#### [Exercise requirements]
Reproduce every one of the following items word for word.

=== Dataset records ===

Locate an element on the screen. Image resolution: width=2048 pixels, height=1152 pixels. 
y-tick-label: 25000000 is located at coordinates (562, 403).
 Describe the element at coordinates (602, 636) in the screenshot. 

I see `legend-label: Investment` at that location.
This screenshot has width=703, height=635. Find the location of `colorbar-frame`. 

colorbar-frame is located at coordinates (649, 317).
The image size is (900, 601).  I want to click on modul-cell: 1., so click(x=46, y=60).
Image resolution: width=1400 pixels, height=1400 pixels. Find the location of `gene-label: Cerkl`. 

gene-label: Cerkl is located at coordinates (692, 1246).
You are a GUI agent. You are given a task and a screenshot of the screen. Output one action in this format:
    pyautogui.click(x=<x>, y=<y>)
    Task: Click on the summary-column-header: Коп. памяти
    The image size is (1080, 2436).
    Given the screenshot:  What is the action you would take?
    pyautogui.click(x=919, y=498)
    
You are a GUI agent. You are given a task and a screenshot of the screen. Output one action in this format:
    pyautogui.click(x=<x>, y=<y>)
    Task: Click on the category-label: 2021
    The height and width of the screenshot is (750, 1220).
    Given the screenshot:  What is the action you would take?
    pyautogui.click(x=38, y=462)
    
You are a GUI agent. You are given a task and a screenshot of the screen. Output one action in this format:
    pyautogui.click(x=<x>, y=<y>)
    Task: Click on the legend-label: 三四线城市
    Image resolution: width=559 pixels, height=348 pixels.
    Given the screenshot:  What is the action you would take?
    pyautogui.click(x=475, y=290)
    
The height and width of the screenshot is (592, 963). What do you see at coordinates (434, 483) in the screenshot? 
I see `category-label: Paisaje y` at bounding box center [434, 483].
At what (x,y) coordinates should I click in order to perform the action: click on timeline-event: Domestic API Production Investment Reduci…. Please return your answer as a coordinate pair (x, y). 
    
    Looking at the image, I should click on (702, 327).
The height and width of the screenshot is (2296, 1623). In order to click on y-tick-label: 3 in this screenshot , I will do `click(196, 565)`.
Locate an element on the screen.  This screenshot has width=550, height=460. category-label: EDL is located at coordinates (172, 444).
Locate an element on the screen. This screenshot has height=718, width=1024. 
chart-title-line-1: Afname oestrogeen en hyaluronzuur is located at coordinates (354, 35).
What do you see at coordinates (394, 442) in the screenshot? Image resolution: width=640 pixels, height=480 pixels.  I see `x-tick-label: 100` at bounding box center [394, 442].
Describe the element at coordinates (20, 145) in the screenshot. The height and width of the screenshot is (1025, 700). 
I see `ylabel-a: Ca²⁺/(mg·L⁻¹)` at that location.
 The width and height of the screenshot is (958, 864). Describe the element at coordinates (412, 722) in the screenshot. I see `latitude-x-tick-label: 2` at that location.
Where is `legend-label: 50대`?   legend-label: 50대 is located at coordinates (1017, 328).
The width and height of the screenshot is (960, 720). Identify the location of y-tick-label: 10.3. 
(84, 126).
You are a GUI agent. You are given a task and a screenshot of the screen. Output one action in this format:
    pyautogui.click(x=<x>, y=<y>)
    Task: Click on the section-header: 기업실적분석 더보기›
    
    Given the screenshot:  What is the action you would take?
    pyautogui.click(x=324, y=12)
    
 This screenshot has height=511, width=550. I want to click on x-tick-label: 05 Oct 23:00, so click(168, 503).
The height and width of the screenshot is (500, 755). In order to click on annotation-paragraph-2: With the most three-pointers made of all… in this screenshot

===

#### [Response below]
Locate an element on the screen. Image resolution: width=2048 pixels, height=1152 pixels. 
y-tick-label: 25000000 is located at coordinates (562, 403).
 Describe the element at coordinates (602, 636) in the screenshot. 

I see `legend-label: Investment` at that location.
This screenshot has width=703, height=635. Find the location of `colorbar-frame`. 

colorbar-frame is located at coordinates (649, 317).
The image size is (900, 601).  I want to click on modul-cell: 1., so click(x=46, y=60).
Image resolution: width=1400 pixels, height=1400 pixels. Find the location of `gene-label: Cerkl`. 

gene-label: Cerkl is located at coordinates (692, 1246).
You are a GUI agent. You are given a task and a screenshot of the screen. Output one action in this format:
    pyautogui.click(x=<x>, y=<y>)
    Task: Click on the summary-column-header: Коп. памяти
    The image size is (1080, 2436).
    Given the screenshot:  What is the action you would take?
    pyautogui.click(x=919, y=498)
    
You are a GUI agent. You are given a task and a screenshot of the screen. Output one action in this format:
    pyautogui.click(x=<x>, y=<y>)
    Task: Click on the category-label: 2021
    The height and width of the screenshot is (750, 1220).
    Given the screenshot:  What is the action you would take?
    pyautogui.click(x=38, y=462)
    
You are a GUI agent. You are given a task and a screenshot of the screen. Output one action in this format:
    pyautogui.click(x=<x>, y=<y>)
    Task: Click on the legend-label: 三四线城市
    Image resolution: width=559 pixels, height=348 pixels.
    Given the screenshot:  What is the action you would take?
    pyautogui.click(x=475, y=290)
    
The height and width of the screenshot is (592, 963). What do you see at coordinates (434, 483) in the screenshot? 
I see `category-label: Paisaje y` at bounding box center [434, 483].
At what (x,y) coordinates should I click in order to perform the action: click on timeline-event: Domestic API Production Investment Reduci…. Please return your answer as a coordinate pair (x, y). 
    
    Looking at the image, I should click on (702, 327).
The height and width of the screenshot is (2296, 1623). In order to click on y-tick-label: 3 in this screenshot , I will do `click(196, 565)`.
Locate an element on the screen.  This screenshot has width=550, height=460. category-label: EDL is located at coordinates (172, 444).
Locate an element on the screen. This screenshot has height=718, width=1024. 
chart-title-line-1: Afname oestrogeen en hyaluronzuur is located at coordinates (354, 35).
What do you see at coordinates (394, 442) in the screenshot? Image resolution: width=640 pixels, height=480 pixels.  I see `x-tick-label: 100` at bounding box center [394, 442].
Describe the element at coordinates (20, 145) in the screenshot. The height and width of the screenshot is (1025, 700). 
I see `ylabel-a: Ca²⁺/(mg·L⁻¹)` at that location.
 The width and height of the screenshot is (958, 864). Describe the element at coordinates (412, 722) in the screenshot. I see `latitude-x-tick-label: 2` at that location.
Where is `legend-label: 50대`?   legend-label: 50대 is located at coordinates (1017, 328).
The width and height of the screenshot is (960, 720). Identify the location of y-tick-label: 10.3. 
(84, 126).
You are a GUI agent. You are given a task and a screenshot of the screen. Output one action in this format:
    pyautogui.click(x=<x>, y=<y>)
    Task: Click on the section-header: 기업실적분석 더보기›
    
    Given the screenshot:  What is the action you would take?
    pyautogui.click(x=324, y=12)
    
 This screenshot has height=511, width=550. I want to click on x-tick-label: 05 Oct 23:00, so click(168, 503).
The height and width of the screenshot is (500, 755). In order to click on annotation-paragraph-2: With the most three-pointers made of all… in this screenshot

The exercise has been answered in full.